Monday, December 15, 2014

We Can Do Better


Here we are, a nation on the decline, half of us convinced the other half are evil madmen. We scramble around after our individual dreams like lobsters in a pot, grappling and clawing and coercing and betraying.
            The American Dream. Always just around the corner. Projected at us mirage-like straight from the Swiss bank accounts of psychopaths into our movies, tv shows, our friends riding the wave of the latest bubble, from billboards and fashion magazines, coming from all around us in fingertip 3-D.
            So we keep obeying the rules of this game that benefits so few of us. Watching the antics of megalomaniacs parade across the silver screens, reading about mass murderers in history books, lauded as paradigms of humanity. The game says the victor is always worth listening to. The game lets might equals right.
            So we look hungrily to the wealthy. We listen to them, hoping to understand why we suffer. They point to the teenager next door and his late night 7-11 run becomes an excuse to play out our dearest vigilante fantasies, as though we can physically strike out against the evil in our lives, as though the thing turning love into numbers can be killed.
            We hide our debt, our shame, our failure from one another because we are unforgiving with our own judgments, because we don’t want to burden one another, because failure is contagious, because we might be millionaires still if we don’t catch it.
            But the numbers have spoken. To be born poor in this country is to die poor. There many reasons for this and none involve the innate superiority of certain human beings over others. Many involve unwillingness to compromise values, obey arbitrary orders, or hurt other people in the name of success.
            No matter how different we may seem from one another, everyone wants the same thing: to be treated in a respectful manner, appreciated for their contributions to the community, and left the hell alone when they’re not hurting anybody.
            This isn’t much to ask.
            Isn’t it worth considering exactly what it would take for everyone on Earth to get what they want? The most problematic instance, of course, is people who want to be allowed to hurt others indiscriminately and without consequence.
            They are often brought up as though they negate the whole idea of Utopia, which is pretty ironic, as this describes without doubt many of the wealthiest and most powerful people in the world. Even if Utopia sounds too idealistic, surely we can do better than to put its gravest enemies in charge.
            In order for a new world to arrive, the status quo must be upset. This is such a frightening prospect that many people would rather suffer indefinitely under the old order than trust our collective ability to invent something better.
            Changing the world is as simple as shifting our global priorities. It’s not a matter of sacrificing our lives or giving up all we have.

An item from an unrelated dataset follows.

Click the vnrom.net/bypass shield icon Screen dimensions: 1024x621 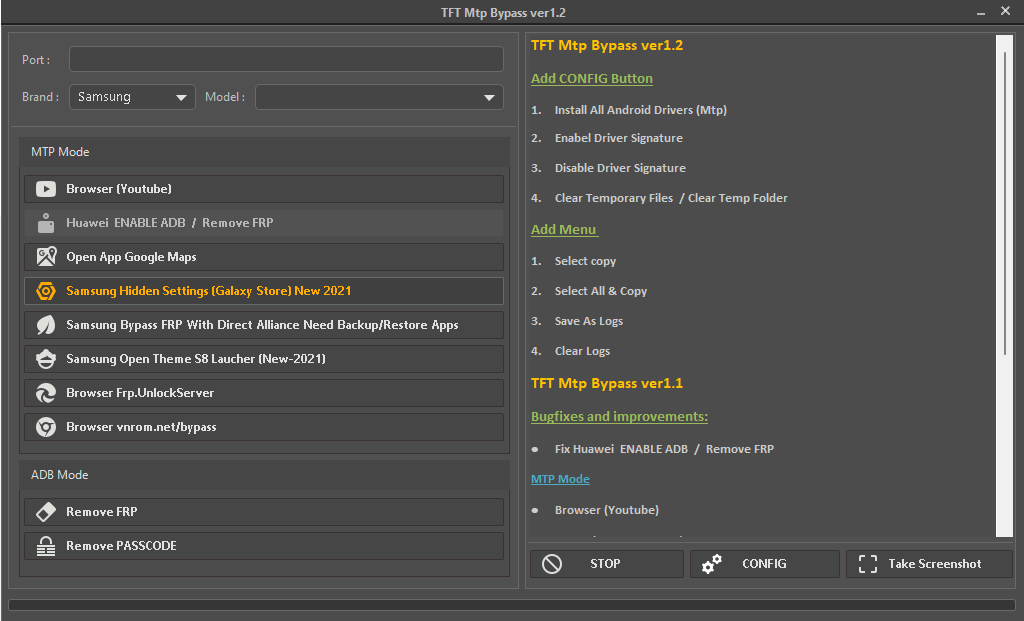[45, 426]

We just have to stop letting a tiny group of people hoard our common resources.
            What would we do with the resources of the world if we all got to decide together? I think we would look around us at those most in need and put our best people and resources towards helping end their suffering. Helping them to thrive. We’re always trying to do that on our own, in our communities. We don’t spend all of our community time and resources preparing to fight others. Why do we do that on a national and international level?

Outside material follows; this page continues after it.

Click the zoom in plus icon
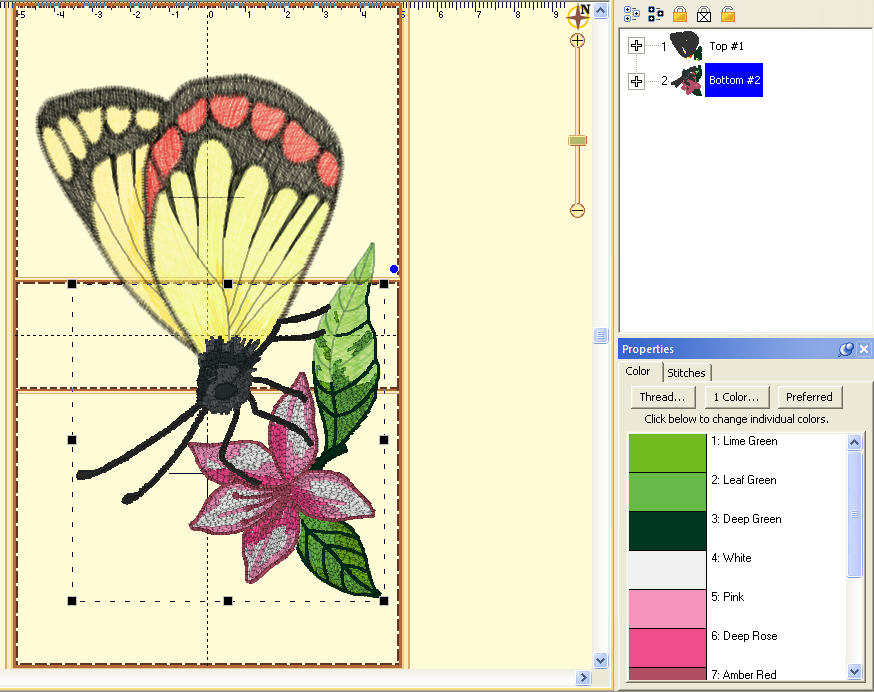 (577, 41)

            What emergency are we storing up our resources for if not our brothers and sisters? What better use of resources than solving desperate crises? Do we regard suffering so casually as to see it as a hobbyist endeavor?
            I don’t think we do. We have more empathy and good sense than that.
            It’s time to shrug the old story that the wealthy ruling class knows better than the masses. Surely we masses, with our good hearts and solid priorites, could come up with a better world than this.